## Task statement
Give back an exact copy of the lines below, from the first through the line with "Click the 358"; please stop there.

Stored dataset items
═══
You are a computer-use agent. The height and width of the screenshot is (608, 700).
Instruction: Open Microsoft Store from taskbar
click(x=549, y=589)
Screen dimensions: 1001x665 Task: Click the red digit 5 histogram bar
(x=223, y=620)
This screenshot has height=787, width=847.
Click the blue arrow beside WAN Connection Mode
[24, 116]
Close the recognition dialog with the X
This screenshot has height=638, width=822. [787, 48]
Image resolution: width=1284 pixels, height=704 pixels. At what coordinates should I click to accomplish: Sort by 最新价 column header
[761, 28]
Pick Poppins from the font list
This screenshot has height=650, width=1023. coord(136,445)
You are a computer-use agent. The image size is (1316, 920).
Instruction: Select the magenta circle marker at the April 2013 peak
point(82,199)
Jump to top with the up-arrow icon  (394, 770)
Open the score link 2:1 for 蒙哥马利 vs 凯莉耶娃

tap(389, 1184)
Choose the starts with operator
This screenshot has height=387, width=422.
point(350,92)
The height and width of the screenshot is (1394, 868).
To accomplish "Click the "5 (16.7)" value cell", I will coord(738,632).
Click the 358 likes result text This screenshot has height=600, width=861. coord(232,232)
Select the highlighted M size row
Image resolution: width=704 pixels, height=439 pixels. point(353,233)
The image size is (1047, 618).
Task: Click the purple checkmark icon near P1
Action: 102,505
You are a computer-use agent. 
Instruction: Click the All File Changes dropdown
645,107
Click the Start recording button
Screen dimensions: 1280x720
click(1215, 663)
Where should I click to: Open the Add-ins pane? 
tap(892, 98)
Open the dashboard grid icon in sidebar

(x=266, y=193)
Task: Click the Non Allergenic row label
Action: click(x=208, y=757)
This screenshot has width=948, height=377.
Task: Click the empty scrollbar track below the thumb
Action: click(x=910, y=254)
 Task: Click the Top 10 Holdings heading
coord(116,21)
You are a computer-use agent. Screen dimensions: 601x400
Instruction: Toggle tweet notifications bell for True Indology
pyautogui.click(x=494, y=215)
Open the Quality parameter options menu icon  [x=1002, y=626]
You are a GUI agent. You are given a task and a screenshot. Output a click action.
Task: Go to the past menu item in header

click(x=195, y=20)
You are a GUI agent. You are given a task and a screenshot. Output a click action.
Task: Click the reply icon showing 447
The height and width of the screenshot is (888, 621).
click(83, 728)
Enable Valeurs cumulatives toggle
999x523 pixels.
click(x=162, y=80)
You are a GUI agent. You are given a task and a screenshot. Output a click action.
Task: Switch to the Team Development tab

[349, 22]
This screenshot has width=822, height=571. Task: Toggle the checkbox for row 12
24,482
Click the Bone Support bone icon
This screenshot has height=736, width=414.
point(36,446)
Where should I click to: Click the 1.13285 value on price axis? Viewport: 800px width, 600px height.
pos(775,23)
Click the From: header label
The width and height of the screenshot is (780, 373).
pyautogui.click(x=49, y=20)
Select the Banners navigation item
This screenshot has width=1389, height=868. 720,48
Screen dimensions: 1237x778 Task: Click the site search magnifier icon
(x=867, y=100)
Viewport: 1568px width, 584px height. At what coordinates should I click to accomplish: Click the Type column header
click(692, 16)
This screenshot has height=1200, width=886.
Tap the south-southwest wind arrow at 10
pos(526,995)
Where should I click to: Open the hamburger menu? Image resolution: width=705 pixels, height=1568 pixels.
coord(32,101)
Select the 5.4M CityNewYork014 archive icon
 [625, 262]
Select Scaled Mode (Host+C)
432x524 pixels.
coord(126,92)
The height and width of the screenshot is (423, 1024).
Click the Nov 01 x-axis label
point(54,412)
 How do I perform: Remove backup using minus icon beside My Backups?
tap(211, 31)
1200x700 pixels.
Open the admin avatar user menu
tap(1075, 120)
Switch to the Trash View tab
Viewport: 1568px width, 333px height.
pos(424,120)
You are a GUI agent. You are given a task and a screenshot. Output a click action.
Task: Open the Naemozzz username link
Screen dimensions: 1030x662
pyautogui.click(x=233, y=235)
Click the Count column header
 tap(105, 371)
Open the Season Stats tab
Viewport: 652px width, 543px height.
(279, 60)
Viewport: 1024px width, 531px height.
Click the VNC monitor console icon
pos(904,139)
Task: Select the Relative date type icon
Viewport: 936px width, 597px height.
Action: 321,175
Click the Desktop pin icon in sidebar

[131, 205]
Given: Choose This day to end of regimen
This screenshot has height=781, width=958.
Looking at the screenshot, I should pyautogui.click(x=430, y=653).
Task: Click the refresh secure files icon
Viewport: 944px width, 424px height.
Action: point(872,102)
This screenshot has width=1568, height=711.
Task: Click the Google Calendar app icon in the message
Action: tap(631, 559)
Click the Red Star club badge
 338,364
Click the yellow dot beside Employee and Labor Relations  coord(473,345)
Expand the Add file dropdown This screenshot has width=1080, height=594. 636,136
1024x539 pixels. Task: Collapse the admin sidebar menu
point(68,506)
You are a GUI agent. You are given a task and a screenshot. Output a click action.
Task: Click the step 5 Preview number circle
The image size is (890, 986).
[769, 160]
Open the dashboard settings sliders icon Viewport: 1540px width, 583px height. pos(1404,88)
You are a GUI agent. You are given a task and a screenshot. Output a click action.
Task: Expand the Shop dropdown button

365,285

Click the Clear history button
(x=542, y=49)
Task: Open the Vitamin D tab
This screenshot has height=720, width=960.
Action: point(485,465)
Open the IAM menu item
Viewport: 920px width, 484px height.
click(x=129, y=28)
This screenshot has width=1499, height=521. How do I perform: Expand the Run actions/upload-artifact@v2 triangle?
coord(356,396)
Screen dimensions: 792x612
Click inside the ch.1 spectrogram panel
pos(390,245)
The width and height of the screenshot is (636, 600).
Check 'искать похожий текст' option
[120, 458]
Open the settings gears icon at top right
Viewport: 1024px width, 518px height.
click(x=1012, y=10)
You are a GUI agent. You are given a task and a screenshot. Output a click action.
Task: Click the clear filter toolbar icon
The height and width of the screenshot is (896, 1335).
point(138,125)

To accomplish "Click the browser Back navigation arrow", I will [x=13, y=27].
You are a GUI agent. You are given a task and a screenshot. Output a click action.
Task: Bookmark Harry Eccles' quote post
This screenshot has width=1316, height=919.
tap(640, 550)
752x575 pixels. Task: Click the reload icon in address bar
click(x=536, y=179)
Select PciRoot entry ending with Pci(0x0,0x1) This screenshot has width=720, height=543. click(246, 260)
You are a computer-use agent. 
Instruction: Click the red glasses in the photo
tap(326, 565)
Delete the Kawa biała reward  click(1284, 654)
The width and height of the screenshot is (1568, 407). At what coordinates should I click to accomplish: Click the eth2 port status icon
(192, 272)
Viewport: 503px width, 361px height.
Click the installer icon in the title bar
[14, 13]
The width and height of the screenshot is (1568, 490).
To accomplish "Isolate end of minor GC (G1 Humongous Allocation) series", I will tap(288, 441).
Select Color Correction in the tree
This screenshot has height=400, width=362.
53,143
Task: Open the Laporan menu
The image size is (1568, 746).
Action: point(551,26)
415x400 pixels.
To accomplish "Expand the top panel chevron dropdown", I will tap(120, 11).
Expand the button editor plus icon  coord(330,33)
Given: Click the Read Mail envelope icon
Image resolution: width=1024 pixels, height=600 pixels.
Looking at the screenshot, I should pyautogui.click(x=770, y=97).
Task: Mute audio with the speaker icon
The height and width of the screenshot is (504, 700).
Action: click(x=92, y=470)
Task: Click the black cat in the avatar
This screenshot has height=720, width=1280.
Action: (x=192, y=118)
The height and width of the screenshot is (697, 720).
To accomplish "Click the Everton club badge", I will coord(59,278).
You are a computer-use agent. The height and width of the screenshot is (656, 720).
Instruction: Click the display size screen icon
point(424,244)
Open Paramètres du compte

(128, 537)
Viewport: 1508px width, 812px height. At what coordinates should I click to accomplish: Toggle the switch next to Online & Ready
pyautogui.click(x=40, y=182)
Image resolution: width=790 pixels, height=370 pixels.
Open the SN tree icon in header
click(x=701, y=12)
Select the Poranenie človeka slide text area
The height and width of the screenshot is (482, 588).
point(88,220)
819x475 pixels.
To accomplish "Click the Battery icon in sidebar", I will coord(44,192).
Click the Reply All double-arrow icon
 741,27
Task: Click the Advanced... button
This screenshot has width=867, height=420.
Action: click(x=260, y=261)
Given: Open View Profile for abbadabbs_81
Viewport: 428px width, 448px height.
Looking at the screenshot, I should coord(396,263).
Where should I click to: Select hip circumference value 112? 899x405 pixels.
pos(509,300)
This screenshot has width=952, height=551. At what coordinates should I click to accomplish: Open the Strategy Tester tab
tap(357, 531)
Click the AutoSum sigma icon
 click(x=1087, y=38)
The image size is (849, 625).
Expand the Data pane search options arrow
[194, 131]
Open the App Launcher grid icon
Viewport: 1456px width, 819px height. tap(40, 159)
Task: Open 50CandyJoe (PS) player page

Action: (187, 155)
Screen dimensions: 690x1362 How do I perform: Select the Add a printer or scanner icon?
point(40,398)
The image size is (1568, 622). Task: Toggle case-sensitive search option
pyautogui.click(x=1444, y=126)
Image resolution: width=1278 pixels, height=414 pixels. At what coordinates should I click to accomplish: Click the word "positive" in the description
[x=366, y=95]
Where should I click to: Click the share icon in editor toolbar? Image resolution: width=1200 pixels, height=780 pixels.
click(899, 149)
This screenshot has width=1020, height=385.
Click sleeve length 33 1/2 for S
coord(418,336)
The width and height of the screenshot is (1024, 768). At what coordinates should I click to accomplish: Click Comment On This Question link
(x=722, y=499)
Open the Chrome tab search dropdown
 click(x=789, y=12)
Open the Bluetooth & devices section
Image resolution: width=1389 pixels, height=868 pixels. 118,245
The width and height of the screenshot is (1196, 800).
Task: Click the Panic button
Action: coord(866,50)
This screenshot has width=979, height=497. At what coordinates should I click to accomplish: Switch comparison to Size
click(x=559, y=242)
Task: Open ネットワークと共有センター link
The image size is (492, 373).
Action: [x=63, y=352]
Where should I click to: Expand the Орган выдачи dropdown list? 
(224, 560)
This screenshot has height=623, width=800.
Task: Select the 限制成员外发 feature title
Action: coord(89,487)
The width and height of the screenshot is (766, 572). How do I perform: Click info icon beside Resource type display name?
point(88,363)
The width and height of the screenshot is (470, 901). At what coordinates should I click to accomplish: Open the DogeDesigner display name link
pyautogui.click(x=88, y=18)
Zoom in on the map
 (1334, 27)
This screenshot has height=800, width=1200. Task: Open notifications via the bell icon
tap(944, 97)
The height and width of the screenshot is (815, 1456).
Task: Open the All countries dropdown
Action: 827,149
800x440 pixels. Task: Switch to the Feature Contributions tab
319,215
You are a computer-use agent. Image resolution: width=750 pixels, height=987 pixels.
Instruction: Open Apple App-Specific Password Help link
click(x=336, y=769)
═══
## Result of the task
You are a computer-use agent. The height and width of the screenshot is (608, 700).
Instruction: Open Microsoft Store from taskbar
click(x=549, y=589)
Screen dimensions: 1001x665 Task: Click the red digit 5 histogram bar
(x=223, y=620)
This screenshot has height=787, width=847.
Click the blue arrow beside WAN Connection Mode
[24, 116]
Close the recognition dialog with the X
This screenshot has height=638, width=822. [787, 48]
Image resolution: width=1284 pixels, height=704 pixels. At what coordinates should I click to accomplish: Sort by 最新价 column header
[761, 28]
Pick Poppins from the font list
This screenshot has height=650, width=1023. coord(136,445)
You are a computer-use agent. The image size is (1316, 920).
Instruction: Select the magenta circle marker at the April 2013 peak
point(82,199)
Jump to top with the up-arrow icon  (394, 770)
Open the score link 2:1 for 蒙哥马利 vs 凯莉耶娃

tap(389, 1184)
Choose the starts with operator
This screenshot has height=387, width=422.
point(350,92)
The height and width of the screenshot is (1394, 868).
To accomplish "Click the "5 (16.7)" value cell", I will coord(738,632).
Click the 358 likes result text This screenshot has height=600, width=861. coord(232,232)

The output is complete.